• **Aim**: Reproduce the data below exactly, starting with the line containing "Click the blue Total Devices branch icon" and ending with the line containing "Open the 工具", both lines included.

• **Task material**:
────
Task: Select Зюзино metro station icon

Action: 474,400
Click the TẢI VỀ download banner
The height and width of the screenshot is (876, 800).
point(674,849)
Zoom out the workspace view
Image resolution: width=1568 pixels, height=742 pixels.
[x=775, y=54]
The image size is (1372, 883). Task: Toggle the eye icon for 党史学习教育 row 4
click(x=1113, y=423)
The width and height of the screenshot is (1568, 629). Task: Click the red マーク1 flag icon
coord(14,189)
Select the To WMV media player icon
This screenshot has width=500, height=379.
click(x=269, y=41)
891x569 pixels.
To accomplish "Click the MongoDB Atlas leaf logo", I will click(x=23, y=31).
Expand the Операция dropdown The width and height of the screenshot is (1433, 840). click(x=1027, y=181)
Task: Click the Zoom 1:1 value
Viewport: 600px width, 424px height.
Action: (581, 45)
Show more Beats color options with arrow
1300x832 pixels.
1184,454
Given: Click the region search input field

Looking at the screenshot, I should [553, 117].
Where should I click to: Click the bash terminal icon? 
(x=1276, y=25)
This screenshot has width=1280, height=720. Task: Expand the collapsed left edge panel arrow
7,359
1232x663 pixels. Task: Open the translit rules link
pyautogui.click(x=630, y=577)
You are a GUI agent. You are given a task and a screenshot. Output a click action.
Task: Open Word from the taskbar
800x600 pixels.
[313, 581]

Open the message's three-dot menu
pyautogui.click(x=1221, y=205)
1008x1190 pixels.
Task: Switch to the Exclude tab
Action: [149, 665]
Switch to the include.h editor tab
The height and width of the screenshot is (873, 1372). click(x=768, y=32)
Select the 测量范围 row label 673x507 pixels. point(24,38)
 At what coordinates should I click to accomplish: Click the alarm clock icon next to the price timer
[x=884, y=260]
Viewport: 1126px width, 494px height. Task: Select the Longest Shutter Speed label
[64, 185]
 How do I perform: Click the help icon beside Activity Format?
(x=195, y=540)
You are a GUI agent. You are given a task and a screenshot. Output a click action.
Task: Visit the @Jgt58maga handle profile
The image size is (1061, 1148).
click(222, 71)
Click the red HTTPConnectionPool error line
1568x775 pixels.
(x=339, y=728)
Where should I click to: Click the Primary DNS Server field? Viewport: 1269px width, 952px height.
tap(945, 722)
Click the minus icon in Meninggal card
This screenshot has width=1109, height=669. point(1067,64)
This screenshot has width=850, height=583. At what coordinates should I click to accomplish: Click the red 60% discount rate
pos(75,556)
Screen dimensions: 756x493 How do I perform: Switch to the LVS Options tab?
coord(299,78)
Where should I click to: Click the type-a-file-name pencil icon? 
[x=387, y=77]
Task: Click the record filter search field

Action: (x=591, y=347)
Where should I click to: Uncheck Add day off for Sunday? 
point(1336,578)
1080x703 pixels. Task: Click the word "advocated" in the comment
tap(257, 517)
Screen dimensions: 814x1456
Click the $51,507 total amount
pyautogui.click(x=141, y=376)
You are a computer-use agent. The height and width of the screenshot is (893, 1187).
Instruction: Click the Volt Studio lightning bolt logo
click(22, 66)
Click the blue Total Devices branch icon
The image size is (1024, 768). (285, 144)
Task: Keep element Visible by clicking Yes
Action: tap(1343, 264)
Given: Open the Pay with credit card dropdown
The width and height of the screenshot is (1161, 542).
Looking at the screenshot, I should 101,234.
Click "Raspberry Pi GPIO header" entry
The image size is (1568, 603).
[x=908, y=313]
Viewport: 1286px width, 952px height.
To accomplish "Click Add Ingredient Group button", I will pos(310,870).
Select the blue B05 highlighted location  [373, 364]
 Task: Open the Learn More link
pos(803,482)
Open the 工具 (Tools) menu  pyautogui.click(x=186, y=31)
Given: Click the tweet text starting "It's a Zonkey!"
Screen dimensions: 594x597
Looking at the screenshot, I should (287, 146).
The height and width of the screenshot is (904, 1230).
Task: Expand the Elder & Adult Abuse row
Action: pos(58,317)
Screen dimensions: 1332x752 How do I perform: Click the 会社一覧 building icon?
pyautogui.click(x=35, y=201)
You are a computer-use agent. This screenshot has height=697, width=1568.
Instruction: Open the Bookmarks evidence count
────
• **The result**:
Click the blue Total Devices branch icon
The image size is (1024, 768). (285, 144)
Task: Keep element Visible by clicking Yes
Action: tap(1343, 264)
Given: Open the Pay with credit card dropdown
The width and height of the screenshot is (1161, 542).
Looking at the screenshot, I should 101,234.
Click "Raspberry Pi GPIO header" entry
The image size is (1568, 603).
[x=908, y=313]
Viewport: 1286px width, 952px height.
To accomplish "Click Add Ingredient Group button", I will pos(310,870).
Select the blue B05 highlighted location  [373, 364]
 Task: Open the Learn More link
pos(803,482)
Open the 工具 (Tools) menu  pyautogui.click(x=186, y=31)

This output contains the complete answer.